I am so thankful for this change (I know, such a small word to describe bringing a baby in the world) and am waiting on bated breath to meet this precious gift, but that doesn’t mean that I’m too blissfully unaware of the realities that will change in our lives forever. Let me just take one quick second to grieve the loss of being a DINK (dual income no kids). One thing’s for sure, UT tailgating weekends and random nights that turn into marathon beer pong with the neighbors will look a lot different. No more challenging my guy friends to chugging contests and then insisting I can still do the splits and round offs. At least not every weekend. 😉

For whatever reason, during a long part of this pregnancy I’ve attempted to trick myself into believing I’m not pregnant. What’s up with that? Although it did take me a while to start showing, until recently (this week….) I convinced myself I don’t look pregnant despite what my husband, family and friends said. “I don’t look pregnant! Look how flowy this shirt/dress/tank is! I don’t look pregnant! I could just have eaten lots of sandwiches!” Enter random waitress who oddly places both hands my belly and starts to rub “for good luck” (WTF?!). Dang it. I guess I look a little pregnant. And get your hands off of me, weirdo.
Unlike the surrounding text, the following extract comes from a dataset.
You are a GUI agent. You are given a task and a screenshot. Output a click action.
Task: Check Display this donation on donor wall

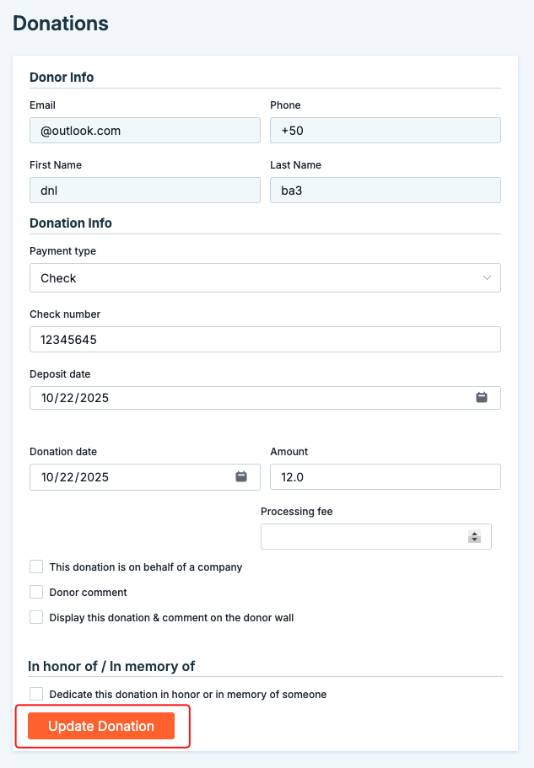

I’ve actually done a pretty good job at keeping up with exercise during this pregnancy. But one time, I went on a 5 mile walk. With the dog. Around 2PM. In the 90 degree heat. I felt great, rejuvenated, accomplished, until……… I didn’t. Toward the end of the walk I felt very dizzy, tired and had to sit down.

Here’s how the convo went when  I called my husband:

Me:  “I’m not feeling so well, I couldn’t finish my walk and had to sit on a bench. What’s wrong with me?”
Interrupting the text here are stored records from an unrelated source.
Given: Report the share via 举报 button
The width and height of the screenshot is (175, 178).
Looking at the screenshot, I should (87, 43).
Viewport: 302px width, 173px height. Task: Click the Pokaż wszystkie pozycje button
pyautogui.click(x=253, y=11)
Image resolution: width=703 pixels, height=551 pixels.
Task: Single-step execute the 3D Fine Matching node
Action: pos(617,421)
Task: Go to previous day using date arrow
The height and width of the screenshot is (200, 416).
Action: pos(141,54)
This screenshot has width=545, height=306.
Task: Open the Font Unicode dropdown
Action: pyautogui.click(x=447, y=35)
Hub: “You’re pregnant. Did you take water?”

Me: “Um, no silly, I’m walking and not even running or anything.”

Hub: “Katie, you’re 25 weeks pregnant, you should probably take water.”

Fine.

So now that I’m well into my third trimester, and taking water on longs walks, I’ll finally admit it to myself. I’m pregnant and things aren’t gonna be as they used to. For now, gone are the days of running jogging walking with out peeing every 10 5 minutes. Gone are the days of fitting into that one shirt that I actually thought made me look pregnant and now I can’t even squeeze into.

Here’s my third trimester realization: EMBRACE IT! I’m pregnant! I look pregnant! I don’t have to run a 5K any time soon! Eat dessert! Let the laundry pile up! I’m pregnant for God sake!

katie

So, as I turn this page to the last chapters of my pregnancy, I turn to my mommy friends for advice on how to embrace and enjoy the end of pregnancy, and I hope that YOU can try some of these find the joy in these last few weeks too. Here’s what they said:

  • Go on a WALK!
  • Eat your favorite comfort foods.
  • Get a pedicure. Weekly.
  • Get your hair brushed and get pampered.
  • Enjoy some GIRL TIME. Belly laughs and maybe, just maybe, even some sips of wine.
  • DATE NIGHT with your significant other: especially at the movies. (Love this for us summer time preggers: think AIR CONDITIONING)
  • Swimming, even dips in the Barton Springs Pool.
  • BATHS – and lots of them. Play your favorite music. RELAX.
  • SLEEP whenever, however, for as long as you can. SLEEP.

It doesn’t sound so bad, does it? Embrace the change.